My blog reviews movies as political, historical or social commentary with intentional disregard for their artistic or cinematic value. One foe of American political scientists and economists is that they ignore movies as sources to inform them on changes in American culture, view exoticism as a hallmark of "foreigness" and, at the same time, impart American values and judgment to foreign movies.
Saturday, October 10, 2015
Ridley Scott, The Martian
The creators, unlike Interstellar and Gravity, carefully avoided illogical twists. All the stretching of technical/physical/biological facts has been performed accurately, without obvious violence done to the plot or elementary logic.
Yet, the author(s) forgot that all movies (or novels, for that matter) is about human conflict. It takes an enormous talent and ingenuity to infuse one-man show with the conflict sufficient to drive complex narrative, such as in the "Life of Pi." A few well-designed jokes as in "Martian" are not enough. While Matt Damon and Jessica Chastain are forever wed to sci-fi, another master actors such as Jeff Daniels, Sean Bean and, especially, Kirsten Wiig are being lost as the screen savers with little characterization. In these stock roles it would work better to cast relatively unknown, aspiring starlets such as McKenzie Davis ("Mindy Park").
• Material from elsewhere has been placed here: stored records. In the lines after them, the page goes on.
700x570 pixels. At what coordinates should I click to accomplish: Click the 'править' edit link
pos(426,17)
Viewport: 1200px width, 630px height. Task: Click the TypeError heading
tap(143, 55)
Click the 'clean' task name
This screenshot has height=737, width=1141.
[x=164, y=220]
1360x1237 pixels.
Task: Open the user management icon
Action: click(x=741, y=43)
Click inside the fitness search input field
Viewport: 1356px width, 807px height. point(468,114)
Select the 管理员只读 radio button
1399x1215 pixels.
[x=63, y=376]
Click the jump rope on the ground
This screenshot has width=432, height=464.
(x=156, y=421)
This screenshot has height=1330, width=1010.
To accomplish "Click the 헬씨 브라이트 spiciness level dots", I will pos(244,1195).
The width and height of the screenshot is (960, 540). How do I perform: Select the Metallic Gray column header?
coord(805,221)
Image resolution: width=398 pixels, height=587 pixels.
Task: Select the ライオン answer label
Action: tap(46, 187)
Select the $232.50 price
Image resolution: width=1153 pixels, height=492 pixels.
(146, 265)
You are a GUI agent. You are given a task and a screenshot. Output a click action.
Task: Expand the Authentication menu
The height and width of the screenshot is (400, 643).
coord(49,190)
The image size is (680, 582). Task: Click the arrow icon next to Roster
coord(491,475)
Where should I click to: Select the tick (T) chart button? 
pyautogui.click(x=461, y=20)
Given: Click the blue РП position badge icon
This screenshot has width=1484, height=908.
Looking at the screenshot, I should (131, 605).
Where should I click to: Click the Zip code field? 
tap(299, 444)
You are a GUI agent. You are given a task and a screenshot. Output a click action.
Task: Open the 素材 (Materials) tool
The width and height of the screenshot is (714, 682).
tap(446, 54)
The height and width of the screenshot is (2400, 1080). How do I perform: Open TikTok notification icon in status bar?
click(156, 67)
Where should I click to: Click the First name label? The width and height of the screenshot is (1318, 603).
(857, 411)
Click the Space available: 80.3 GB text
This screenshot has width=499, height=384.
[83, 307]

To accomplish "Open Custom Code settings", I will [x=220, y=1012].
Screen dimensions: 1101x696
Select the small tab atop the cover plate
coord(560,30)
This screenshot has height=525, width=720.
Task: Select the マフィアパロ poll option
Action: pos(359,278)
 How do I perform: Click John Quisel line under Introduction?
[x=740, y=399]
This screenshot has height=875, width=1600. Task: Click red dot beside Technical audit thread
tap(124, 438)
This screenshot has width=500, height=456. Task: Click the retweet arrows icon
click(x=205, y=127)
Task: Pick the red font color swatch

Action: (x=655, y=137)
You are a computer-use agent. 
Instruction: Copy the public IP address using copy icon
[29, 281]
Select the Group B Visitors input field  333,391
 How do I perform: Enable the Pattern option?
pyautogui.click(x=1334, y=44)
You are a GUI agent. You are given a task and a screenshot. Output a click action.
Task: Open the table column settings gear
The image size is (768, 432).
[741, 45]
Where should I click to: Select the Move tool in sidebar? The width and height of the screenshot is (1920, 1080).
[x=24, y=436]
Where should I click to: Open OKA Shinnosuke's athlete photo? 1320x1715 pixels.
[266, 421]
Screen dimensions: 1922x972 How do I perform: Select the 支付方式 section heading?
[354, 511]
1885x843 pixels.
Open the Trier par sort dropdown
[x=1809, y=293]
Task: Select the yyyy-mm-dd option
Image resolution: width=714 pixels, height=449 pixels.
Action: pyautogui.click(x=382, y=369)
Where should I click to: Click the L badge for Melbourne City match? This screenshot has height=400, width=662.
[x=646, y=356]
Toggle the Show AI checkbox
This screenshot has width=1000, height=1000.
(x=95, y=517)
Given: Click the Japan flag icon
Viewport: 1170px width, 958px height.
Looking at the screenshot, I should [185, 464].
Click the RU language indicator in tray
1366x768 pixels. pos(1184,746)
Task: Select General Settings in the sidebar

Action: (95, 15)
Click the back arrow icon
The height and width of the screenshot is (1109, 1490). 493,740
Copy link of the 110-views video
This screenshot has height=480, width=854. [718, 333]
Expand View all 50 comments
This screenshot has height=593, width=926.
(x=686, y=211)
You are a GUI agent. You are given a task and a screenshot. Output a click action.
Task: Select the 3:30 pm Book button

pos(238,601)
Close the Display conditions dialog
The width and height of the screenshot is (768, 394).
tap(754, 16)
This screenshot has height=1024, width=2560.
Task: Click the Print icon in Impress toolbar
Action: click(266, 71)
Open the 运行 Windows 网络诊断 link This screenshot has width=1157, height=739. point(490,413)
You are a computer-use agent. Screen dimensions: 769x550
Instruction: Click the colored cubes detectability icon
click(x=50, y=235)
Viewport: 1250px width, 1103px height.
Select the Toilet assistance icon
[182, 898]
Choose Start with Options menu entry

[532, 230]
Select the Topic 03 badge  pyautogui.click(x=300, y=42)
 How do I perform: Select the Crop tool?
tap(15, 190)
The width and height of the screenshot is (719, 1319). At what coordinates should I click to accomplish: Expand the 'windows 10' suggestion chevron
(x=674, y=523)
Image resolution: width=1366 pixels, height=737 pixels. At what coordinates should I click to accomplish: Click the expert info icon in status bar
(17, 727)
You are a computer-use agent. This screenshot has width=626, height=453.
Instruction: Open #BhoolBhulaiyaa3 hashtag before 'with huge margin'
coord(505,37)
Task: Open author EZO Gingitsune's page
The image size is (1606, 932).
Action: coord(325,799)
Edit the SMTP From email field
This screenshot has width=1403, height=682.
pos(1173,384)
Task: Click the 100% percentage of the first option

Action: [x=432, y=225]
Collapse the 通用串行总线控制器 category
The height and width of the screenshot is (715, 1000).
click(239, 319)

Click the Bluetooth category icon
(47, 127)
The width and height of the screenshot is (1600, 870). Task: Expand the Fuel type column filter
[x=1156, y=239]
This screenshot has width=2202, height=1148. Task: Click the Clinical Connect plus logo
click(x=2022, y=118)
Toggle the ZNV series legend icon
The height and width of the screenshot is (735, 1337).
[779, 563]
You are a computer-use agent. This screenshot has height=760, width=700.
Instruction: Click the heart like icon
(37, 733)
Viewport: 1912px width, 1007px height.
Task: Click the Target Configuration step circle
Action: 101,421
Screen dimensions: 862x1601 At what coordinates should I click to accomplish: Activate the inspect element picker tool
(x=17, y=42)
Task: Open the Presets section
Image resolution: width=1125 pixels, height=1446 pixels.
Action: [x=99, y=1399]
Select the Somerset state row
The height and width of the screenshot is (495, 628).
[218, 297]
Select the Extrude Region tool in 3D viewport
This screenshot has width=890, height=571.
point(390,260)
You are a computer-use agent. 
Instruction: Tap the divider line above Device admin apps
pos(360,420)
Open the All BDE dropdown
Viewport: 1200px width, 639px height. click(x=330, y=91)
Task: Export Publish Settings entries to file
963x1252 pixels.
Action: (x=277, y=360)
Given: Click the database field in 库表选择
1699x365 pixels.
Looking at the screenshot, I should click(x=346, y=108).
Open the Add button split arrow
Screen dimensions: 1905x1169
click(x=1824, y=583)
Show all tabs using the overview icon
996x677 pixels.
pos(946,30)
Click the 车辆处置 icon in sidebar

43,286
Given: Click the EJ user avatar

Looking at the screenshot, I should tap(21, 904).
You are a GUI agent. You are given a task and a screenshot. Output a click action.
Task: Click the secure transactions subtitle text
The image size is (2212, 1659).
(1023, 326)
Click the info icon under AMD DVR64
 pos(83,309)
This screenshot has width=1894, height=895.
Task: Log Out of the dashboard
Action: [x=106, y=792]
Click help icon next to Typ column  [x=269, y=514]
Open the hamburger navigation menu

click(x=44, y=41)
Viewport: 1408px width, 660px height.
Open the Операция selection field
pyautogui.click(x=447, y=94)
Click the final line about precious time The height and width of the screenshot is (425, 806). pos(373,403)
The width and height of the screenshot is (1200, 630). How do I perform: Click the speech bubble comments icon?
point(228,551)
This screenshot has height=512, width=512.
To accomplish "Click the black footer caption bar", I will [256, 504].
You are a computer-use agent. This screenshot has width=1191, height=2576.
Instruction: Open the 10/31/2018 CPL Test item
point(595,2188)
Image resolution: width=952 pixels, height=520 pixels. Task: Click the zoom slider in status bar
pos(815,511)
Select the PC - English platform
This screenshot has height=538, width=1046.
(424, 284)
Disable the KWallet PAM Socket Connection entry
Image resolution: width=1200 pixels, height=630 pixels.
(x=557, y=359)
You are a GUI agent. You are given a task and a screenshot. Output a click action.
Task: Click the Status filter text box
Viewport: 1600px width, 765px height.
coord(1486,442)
P.S. Compare descriptions at http://mars2044.blogspot.com/
Tuesday, September 22, 2015
Black Mass
Johnny Depp got his acting grove back. Yet, with all his wealth he does not choose more deep roles with top directors preferring stock roles, which he plays excellently but which will not be remembered. Supporting cast is terrific, especially enigmatic Benedict Cumberbatch, playing his university president brother but the movie is just another well-made crime thriller.
Ricky and the Flash
The movie is subtly subversive with its overthrowing of the stereotypes and could not be made 20 years ago. That is, an indie rocker from California is a Tea Party-style conservative. She is shunned by her gay son. Her former husband, a corporate shill from Indiana masterfully played by Kevin Kline is a liberal and lives in a multiracial family.
Ricki's lover, a much younger Latino man, is a sensitive and supportive guy. On the contrary, her son's future bride comes from visibly upper middle class, culturally conservative Hispanics disapproving of their future mother-in-law and rock in general.
Too bad, that the rest is just a vehicle to showcase Meryl's fantastic capabilities.
Monday, August 3, 2015
Saturday, May 23, 2015
Game of Thrones II
As an astronomical joke, I describe the world(s) of the Game of Thrones in my "technical" blog.
Seriously, one of the main attractions of the "Games" was its slow, "realistic" pace [GoT]. When the producers ratcheted it up more in line with the tempo of feature-length movies, it became more visually comprehensible but the charm is lost.
Saturday, May 16, 2015
Ex Machina vs. Her
Ex Machina is a retell of Dr. Frankenstein story for a new robotic era. It is stylish and well shot but it endows robot with human motivations and logic. Her is endowed with the strangeness of human-software relationship. Operational system is not so unhuman as to be totally opaque to human understanding, yet significantly different in its behavioral motivation and patterns. Furthermore, the Vicander-Gleeson duo does not stand up to the brilliance and subtlety of the Phoenix-Johansson duo.
P.S. There are also two bloopers in Ex Machina. When the mad billionaire-scientist's villa is out of juice, all doors must open, not shut down because they were reprogrammed that way. Second, the robot girl did not acquire autonomous source of energy to function in a human environment.